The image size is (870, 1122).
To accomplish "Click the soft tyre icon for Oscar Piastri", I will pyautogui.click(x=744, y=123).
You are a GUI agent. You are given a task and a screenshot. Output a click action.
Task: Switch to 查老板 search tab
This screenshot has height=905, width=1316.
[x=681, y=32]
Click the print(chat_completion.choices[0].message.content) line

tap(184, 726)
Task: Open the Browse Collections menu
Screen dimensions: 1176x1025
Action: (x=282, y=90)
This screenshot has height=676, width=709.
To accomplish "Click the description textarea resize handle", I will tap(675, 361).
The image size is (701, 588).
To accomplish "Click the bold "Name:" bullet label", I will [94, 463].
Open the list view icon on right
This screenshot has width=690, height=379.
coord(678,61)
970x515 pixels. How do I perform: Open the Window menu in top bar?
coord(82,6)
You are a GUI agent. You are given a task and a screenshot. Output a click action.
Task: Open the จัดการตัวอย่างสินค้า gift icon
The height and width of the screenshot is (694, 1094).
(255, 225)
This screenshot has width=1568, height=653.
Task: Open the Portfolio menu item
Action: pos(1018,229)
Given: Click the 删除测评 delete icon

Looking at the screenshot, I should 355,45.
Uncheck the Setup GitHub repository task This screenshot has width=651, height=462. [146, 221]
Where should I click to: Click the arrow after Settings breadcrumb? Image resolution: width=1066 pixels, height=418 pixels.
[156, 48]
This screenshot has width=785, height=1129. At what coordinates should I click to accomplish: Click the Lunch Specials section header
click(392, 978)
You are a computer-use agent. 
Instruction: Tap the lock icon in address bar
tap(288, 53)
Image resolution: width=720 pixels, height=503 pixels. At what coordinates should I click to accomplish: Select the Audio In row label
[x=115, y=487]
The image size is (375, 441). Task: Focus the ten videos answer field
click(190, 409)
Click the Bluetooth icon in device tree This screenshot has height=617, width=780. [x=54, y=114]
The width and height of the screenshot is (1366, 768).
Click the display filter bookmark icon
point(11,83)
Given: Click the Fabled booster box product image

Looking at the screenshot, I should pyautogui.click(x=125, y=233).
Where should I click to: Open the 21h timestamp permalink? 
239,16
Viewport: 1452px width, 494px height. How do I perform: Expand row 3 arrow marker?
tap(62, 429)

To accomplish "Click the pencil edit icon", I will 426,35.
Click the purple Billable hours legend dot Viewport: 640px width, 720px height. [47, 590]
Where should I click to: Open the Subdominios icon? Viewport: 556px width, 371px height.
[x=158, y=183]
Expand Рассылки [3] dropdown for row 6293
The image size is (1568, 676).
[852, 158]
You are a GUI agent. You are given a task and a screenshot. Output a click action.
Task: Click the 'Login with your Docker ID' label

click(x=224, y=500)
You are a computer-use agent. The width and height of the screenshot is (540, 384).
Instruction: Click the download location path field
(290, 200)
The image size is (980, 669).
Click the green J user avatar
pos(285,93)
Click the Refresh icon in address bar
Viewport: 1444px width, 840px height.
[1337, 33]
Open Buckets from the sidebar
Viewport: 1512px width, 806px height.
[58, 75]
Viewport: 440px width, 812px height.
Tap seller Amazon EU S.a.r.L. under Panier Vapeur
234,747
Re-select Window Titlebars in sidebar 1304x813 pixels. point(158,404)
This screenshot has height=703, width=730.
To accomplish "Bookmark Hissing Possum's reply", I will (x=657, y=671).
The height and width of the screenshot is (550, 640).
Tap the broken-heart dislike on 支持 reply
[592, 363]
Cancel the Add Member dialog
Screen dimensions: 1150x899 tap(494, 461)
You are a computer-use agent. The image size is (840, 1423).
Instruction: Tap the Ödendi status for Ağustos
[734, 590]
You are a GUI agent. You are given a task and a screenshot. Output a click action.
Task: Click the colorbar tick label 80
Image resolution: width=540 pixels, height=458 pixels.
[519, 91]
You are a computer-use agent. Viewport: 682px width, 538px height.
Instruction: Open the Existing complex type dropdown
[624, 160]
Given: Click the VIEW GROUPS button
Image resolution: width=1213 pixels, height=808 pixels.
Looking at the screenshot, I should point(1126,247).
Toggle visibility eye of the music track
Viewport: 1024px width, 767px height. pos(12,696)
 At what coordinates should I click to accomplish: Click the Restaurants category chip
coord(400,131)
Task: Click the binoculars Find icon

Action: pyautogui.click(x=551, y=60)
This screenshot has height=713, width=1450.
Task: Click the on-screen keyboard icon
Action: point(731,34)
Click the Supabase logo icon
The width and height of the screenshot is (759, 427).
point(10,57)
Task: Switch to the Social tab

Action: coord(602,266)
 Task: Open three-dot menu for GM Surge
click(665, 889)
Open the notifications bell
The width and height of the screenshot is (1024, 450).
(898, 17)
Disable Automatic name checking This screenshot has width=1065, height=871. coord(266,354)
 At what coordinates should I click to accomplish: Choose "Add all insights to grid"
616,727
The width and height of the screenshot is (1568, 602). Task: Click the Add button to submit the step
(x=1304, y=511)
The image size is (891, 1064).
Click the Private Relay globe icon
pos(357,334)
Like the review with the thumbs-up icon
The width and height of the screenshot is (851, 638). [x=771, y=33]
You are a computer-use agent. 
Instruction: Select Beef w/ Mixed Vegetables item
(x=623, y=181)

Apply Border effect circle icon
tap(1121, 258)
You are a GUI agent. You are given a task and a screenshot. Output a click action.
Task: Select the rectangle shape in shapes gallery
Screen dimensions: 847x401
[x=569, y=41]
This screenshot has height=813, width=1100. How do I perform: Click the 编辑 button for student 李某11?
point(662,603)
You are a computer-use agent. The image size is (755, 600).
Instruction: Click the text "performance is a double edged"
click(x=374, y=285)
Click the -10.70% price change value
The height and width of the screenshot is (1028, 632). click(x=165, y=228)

+---+

* _Exercise goal_:
From the entries above, give again exactly the lines running from the line with "Task: Click the colorbar tick label 80" to the line with "Given: Click the VIEW GROUPS button"; include both of those lines.

* _Response to this exercise_:
Task: Click the colorbar tick label 80
Image resolution: width=540 pixels, height=458 pixels.
[519, 91]
You are a computer-use agent. Viewport: 682px width, 538px height.
Instruction: Open the Existing complex type dropdown
[624, 160]
Given: Click the VIEW GROUPS button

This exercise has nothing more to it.